Metrosultra.id, Kendari — Ketua Gerakan Pemuda Al Washliyah (GPA) Sulawesi Tenggara, Muh Iksan Saranani, dengan tegas menyuarakan keprihatinannya terkait isu yang berkembang mengenai kewajiban bagi anggota Pasukan Pengibar Bendera Pusaka (Paskibraka) Nasional 2024 untuk melepas hijab. 15/8/2024.
Menurutnya, jika benar adanya aturan tersebut, maka hal ini merupakan pelanggaran serius terhadap nilai-nilai Pancasila dan norma agama yang dianut oleh mayoritas masyarakat Indonesia.
Dalam pernyataannya, Muh Iksan menekankan bahwa memaksa seseorang untuk melepaskan hijab merupakan tindakan yang tidak sejalan dengan sila pertama Pancasila, yakni Ketuhanan Yang Maha Esa.
“Sebagai bangsa yang mayoritas penduduknya Muslim, kita harus menghormati hak setiap individu untuk menjalankan ajaran agama sesuai keyakinannya. Memaksa mereka melepas hijab tidak hanya melanggar etika Pancasila, tetapi juga menunjukkan ketidakpahaman terhadap nilai-nilai dasar negara kita,” ujarnya.
Lebih lanjut, Muh Iksan mempertanyakan peran Badan Pembinaan Ideologi Pancasila (BPIP) dalam kasus ini.
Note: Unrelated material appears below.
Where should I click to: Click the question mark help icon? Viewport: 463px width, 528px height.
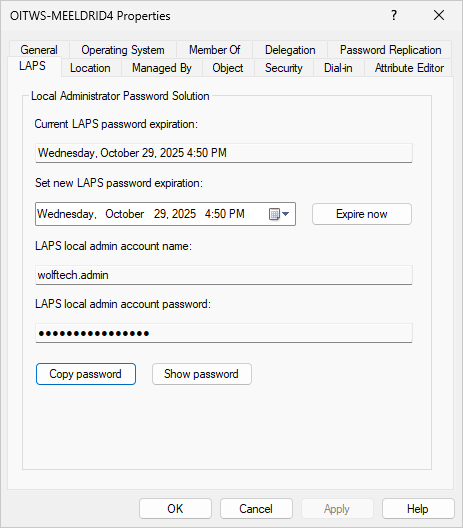pyautogui.click(x=394, y=15)
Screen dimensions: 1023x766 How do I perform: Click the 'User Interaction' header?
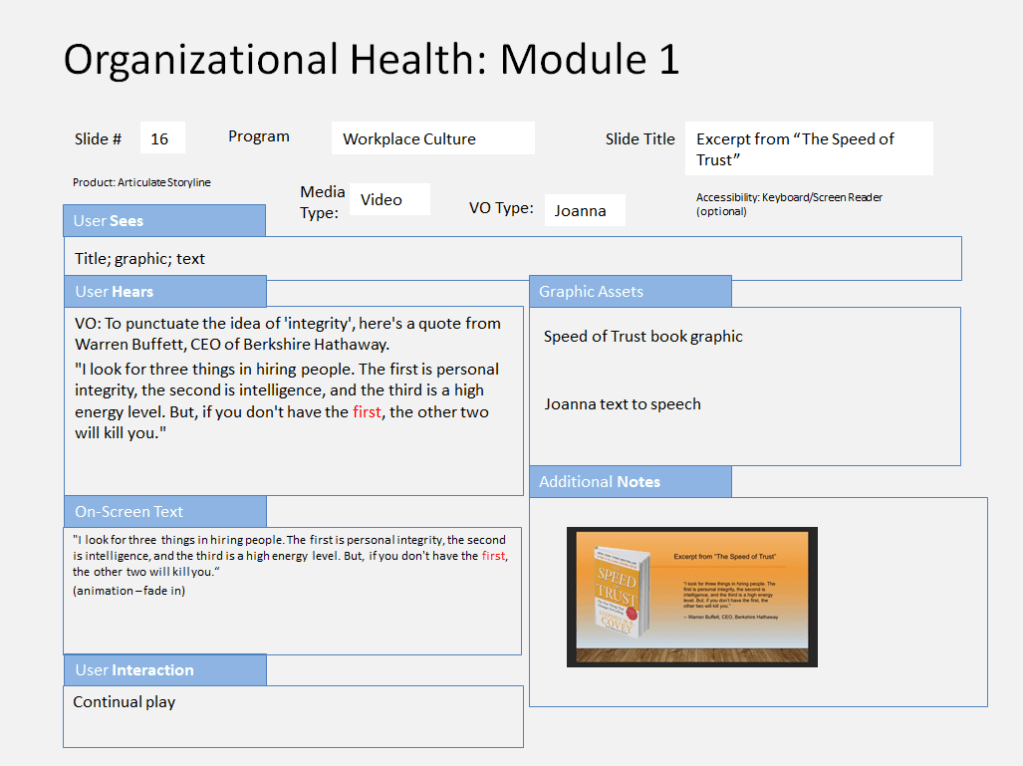(165, 670)
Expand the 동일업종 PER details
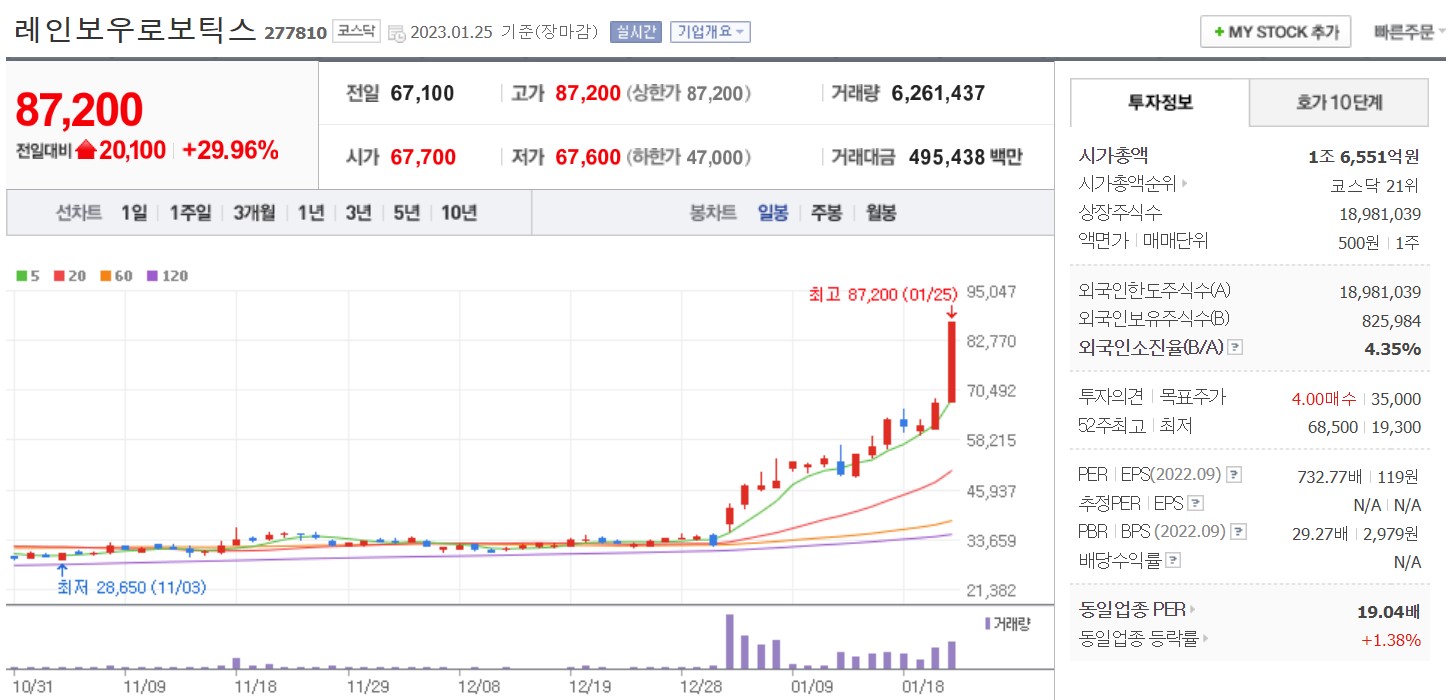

Ia menilai, jika benar BPIP yang mengusulkan atau memberlakukan aturan tersebut, maka lembaga tersebut perlu dievaluasi secara menyeluruh.
“Jika memang BPIP terlibat dalam kebijakan yang tidak menghargai keyakinan beragama ini, maka sangat mungkin ada kesalahan dalam pemahaman mereka terhadap Pancasila. Dalam hal ini, evaluasi mendalam atau bahkan pembubaran BPIP perlu dipertimbangkan,” tegasnya.
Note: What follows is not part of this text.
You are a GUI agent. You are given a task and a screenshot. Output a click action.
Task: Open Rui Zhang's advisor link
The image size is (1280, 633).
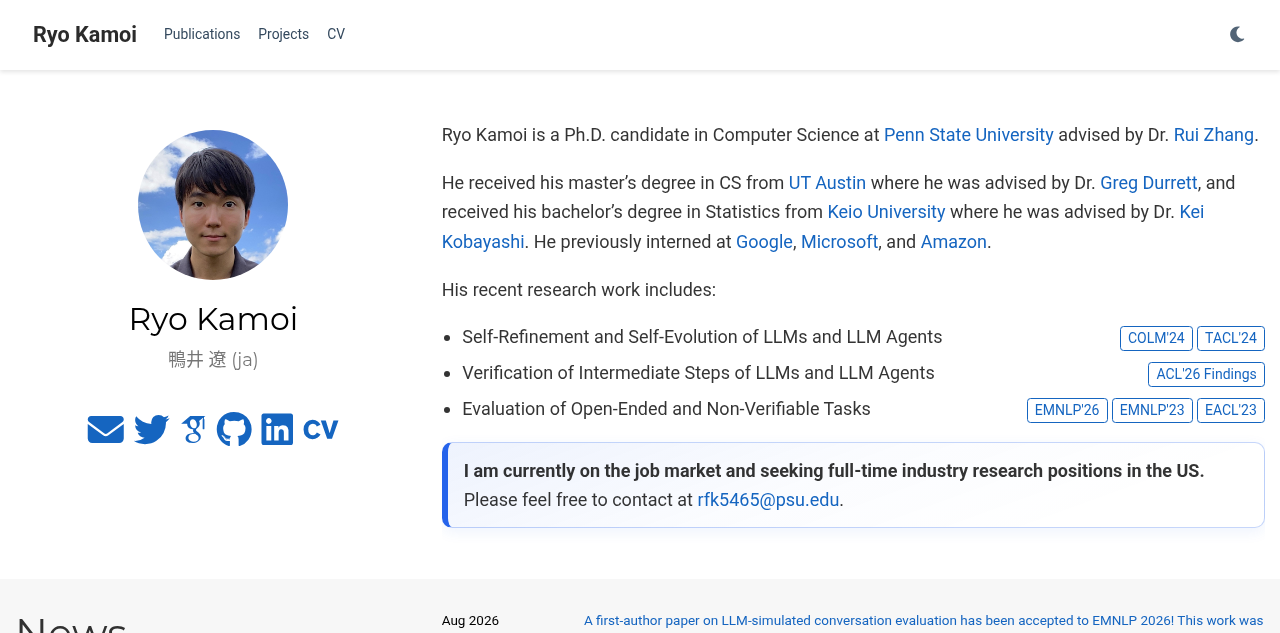(1214, 135)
Muh Iksan juga menegaskan bahwa negara tidak boleh membatasi anak-anak perempuan untuk menutupi auratnya, termasuk dalam acara kenegaraan seperti pengibaran bendera pusaka.
Menurutnya, hijab adalah bagian dari identitas seorang Muslimah yang harus dihormati oleh semua pihak. “Ini adalah masalah prinsip dan keyakinan. Kita tidak boleh merayakan kemerdekaan bangsa dengan mengorbankan kebebasan beragama dan hak asasi,” kata Muh Iksan.
Ketua GPA Sultra menyarankan kepada anggota Paskibraka Nasional 2024 yang merasa tertekan untuk melepas hijab agar mempertimbangkan untuk mundur dari tugas mereka.
“Jangan sampai keinginan kita untuk merayakan hari kemerdekaan bangsa justru membuat kita kehilangan kemerdekaan di hadapan Allah SWT. Jika harus mempertaruhkan aqidah kita, lebih baik kembali ke kampung halaman dengan kehormatan,” pungkasnya.